The modified FCM algorithm is implemented by iteratively updating (9) and (10) until the stopping criterion is satisfied.

3 Fuzzy classifier based on modified FCM algorithm

Support vector data description (SVDD) (Tax and Duin 1999, 2004) has been shown effectiveness to detect outliers from the normal data points. However, it is well-known that SVDD method is particular in the case of one-class classification problem, and the training process is very sensitive to outlier and noise data. In order to decrease the effect of those outliers or noises, researchers assign each data point in the training dataset with a membership and sum the deviations weighted by their memberships. If one data point is detected as an outlier, it is assigned with a low membership, so its contribution to total error term will be decreased. Unlike the equal treatment in standard SVM, this method fuzzifies the penalty term to reduce the sensitivity of less important data points.

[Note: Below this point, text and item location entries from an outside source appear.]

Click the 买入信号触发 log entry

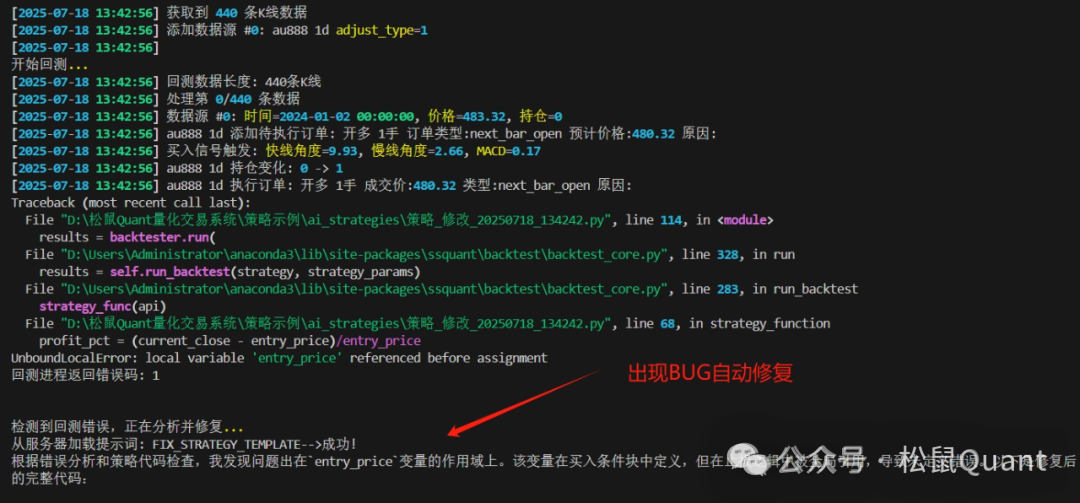click(x=276, y=152)
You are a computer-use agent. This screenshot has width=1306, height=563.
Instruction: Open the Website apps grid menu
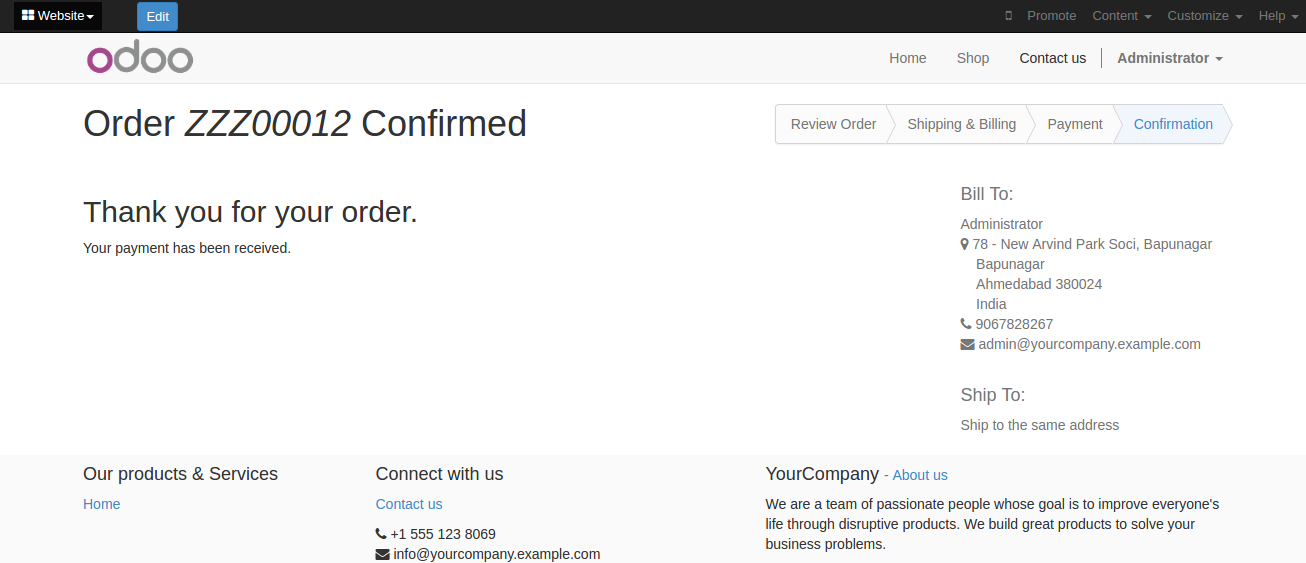tap(58, 16)
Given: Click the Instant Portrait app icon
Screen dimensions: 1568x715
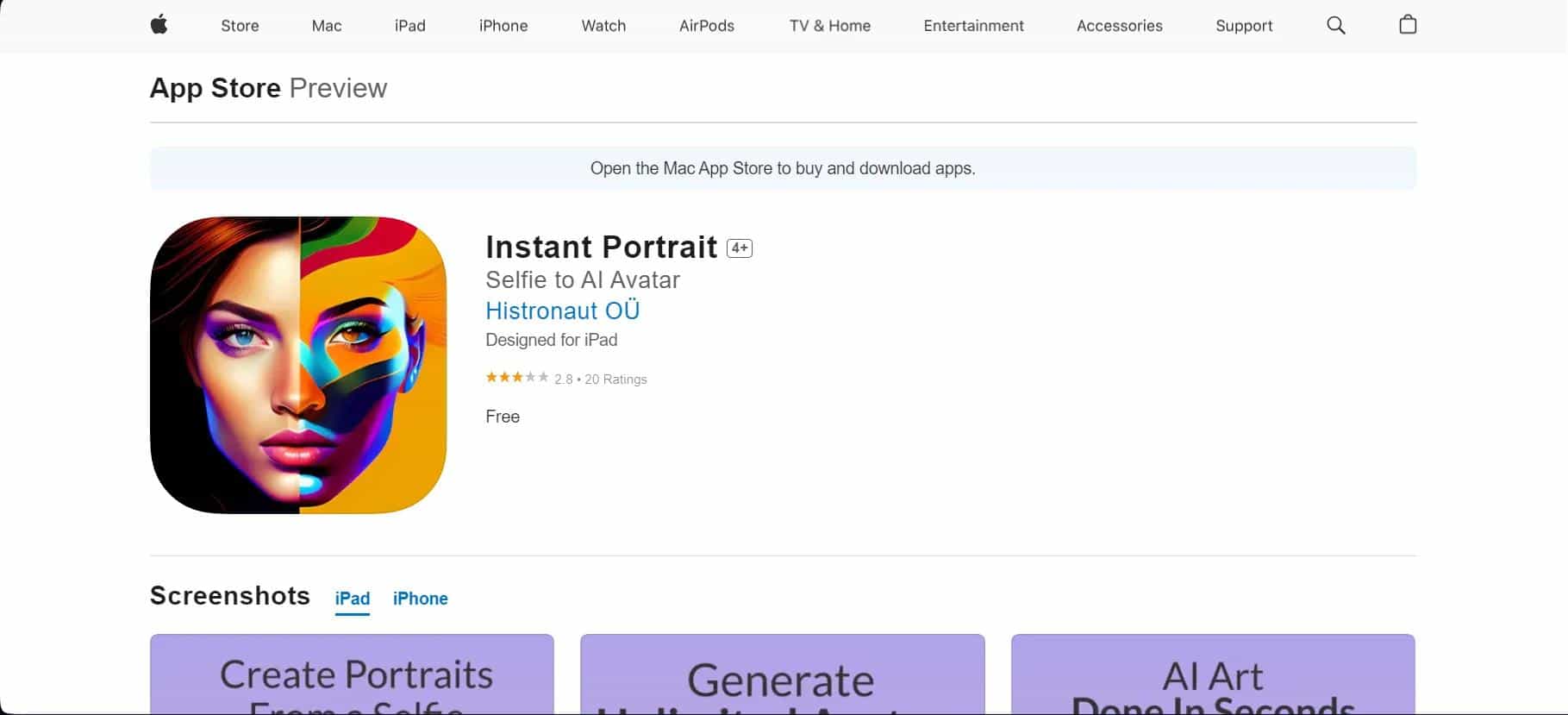Looking at the screenshot, I should pos(298,365).
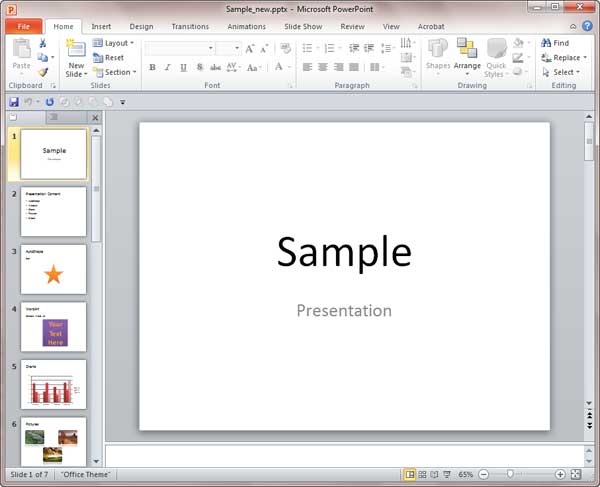Start Slide Show from status bar icon
600x487 pixels.
tap(448, 474)
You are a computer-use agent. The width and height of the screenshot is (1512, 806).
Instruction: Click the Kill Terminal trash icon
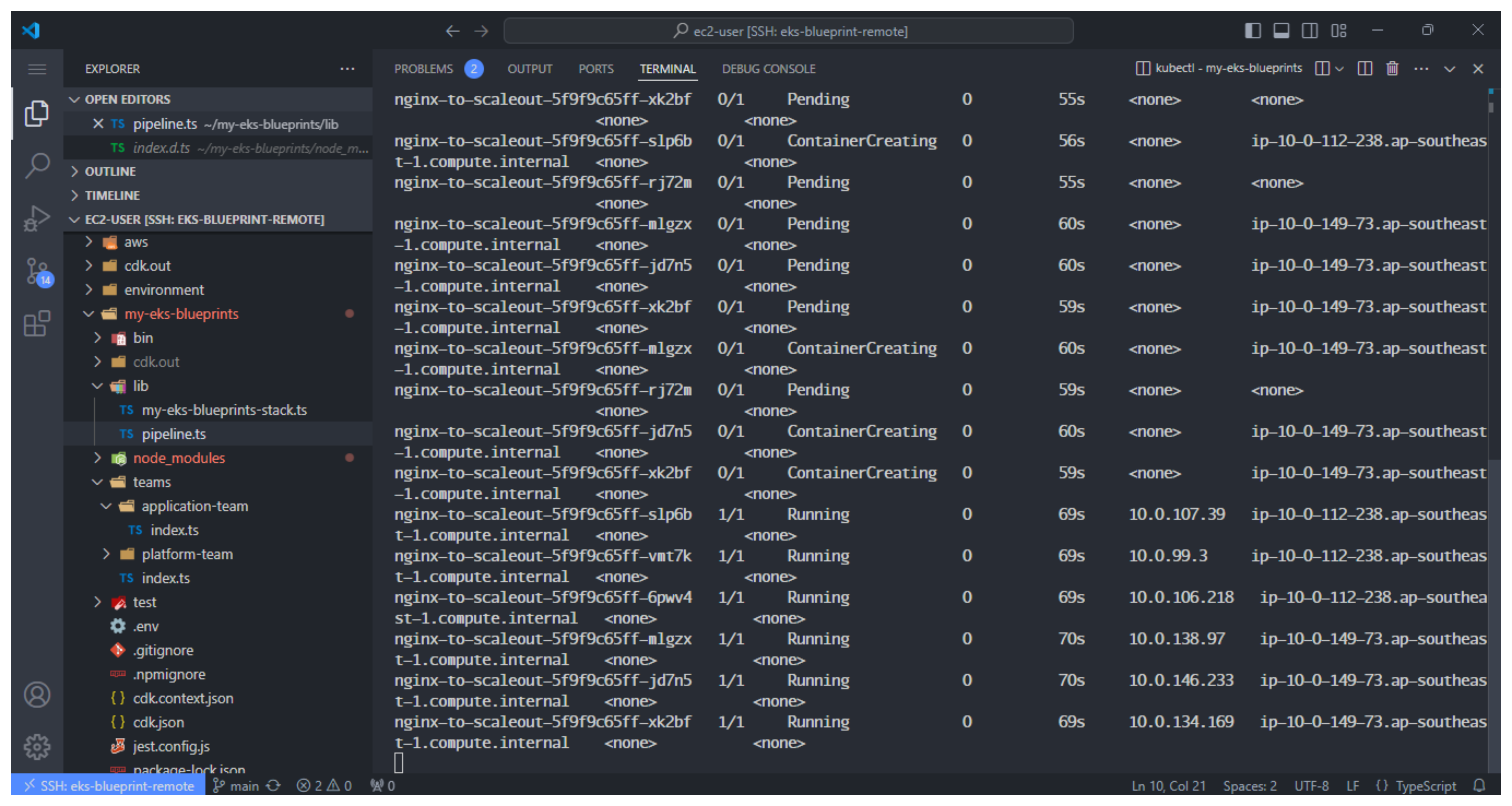(1392, 69)
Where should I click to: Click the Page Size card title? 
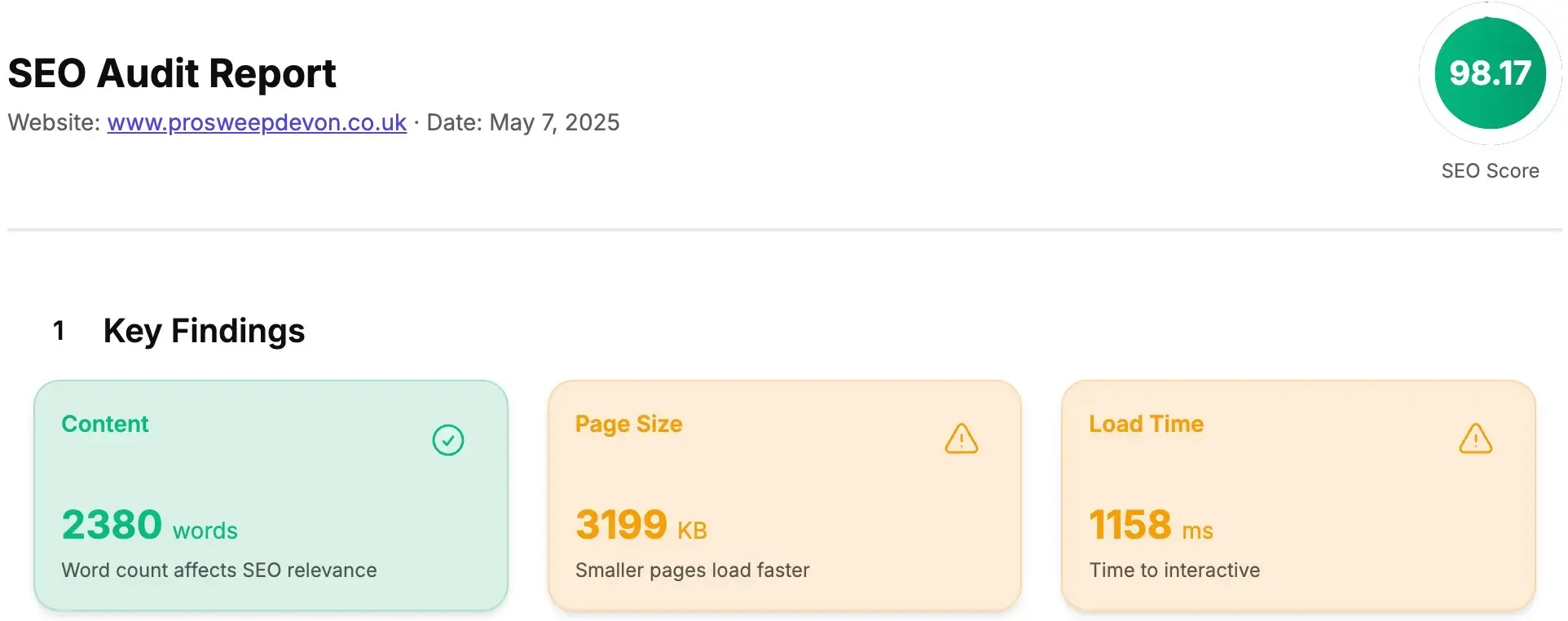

In this section, we introduce support vector data description, and present fuzzy support vector classifier based on modified FCM algorithm.

3.1 Support vector data description

Over the last several years, SVM has already been generalized to solve one-class problems. Tax and Duin (1999, 2004) presented a support vector data description (SVDD) method for classifier designation and outlier detection. The main idea in Tax and Duin (1999, 2004) is to map data points by means of a nonlinear transformation to a high dimensional feature space and to find the smallest sphere that contains most of the mapped data points in the feature space. This sphere, when mapped back to the data space, can be separated into several components, each enclosing a separate cluster of points. In real operations, they introduce the soft idea and kernel techniques from SVM and allow some data points outside the more general sphere. The advantage of SVDD lies in the fact that the algorithm is very intuitive and comprehensive.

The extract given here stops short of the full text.